To do = Each line from the one with "Select 내림차순으로 정렬 menu option" through the final line of the entries below must be printed exactly, and the pictures must not be.

Data to process =
-.-.-

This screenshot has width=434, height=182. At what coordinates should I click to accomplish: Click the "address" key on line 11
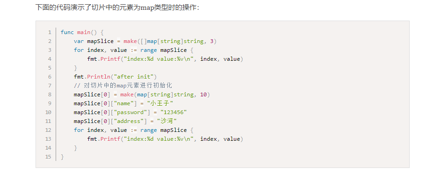point(127,121)
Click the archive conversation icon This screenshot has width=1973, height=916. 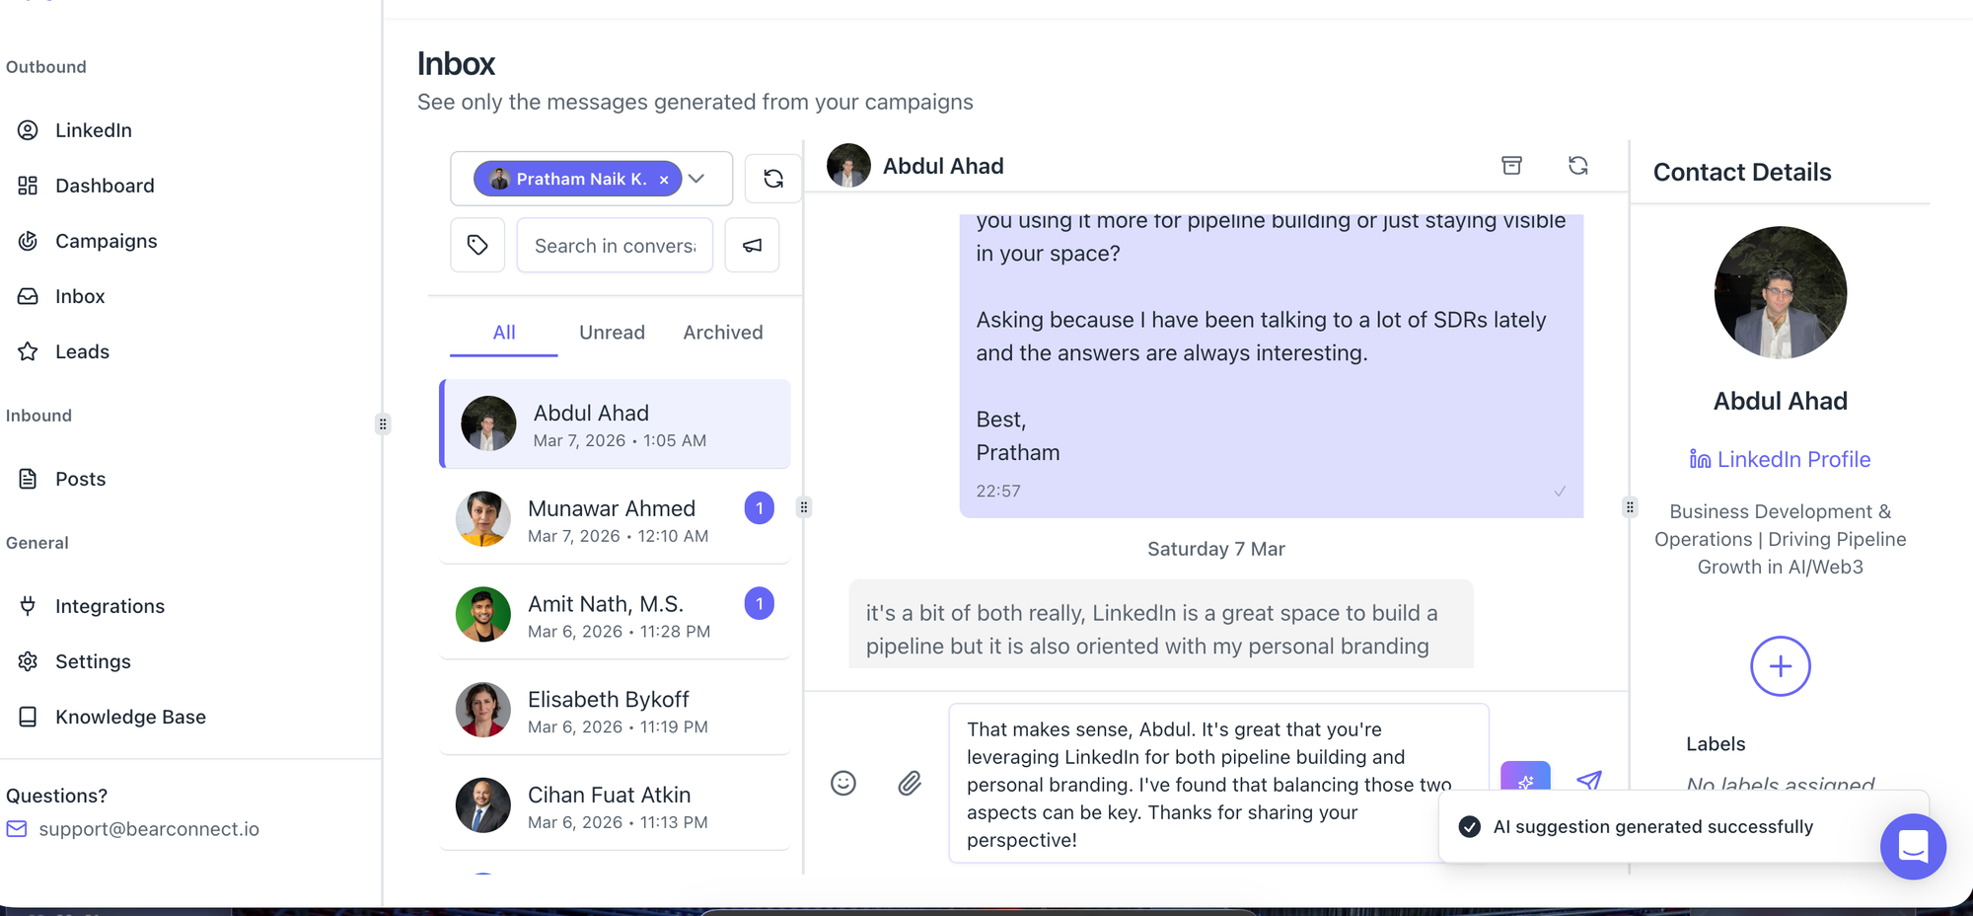pyautogui.click(x=1511, y=166)
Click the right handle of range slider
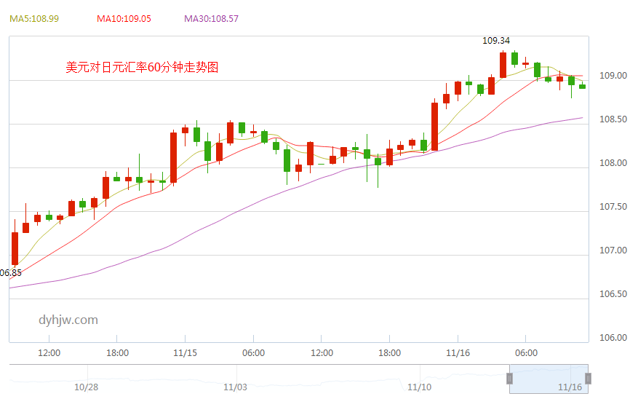The height and width of the screenshot is (399, 630). point(588,379)
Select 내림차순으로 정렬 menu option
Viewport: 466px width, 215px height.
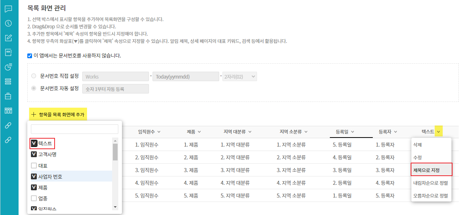point(430,183)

-.-.-

Solution to the exercise =
Select 내림차순으로 정렬 menu option
Viewport: 466px width, 215px height.
point(430,183)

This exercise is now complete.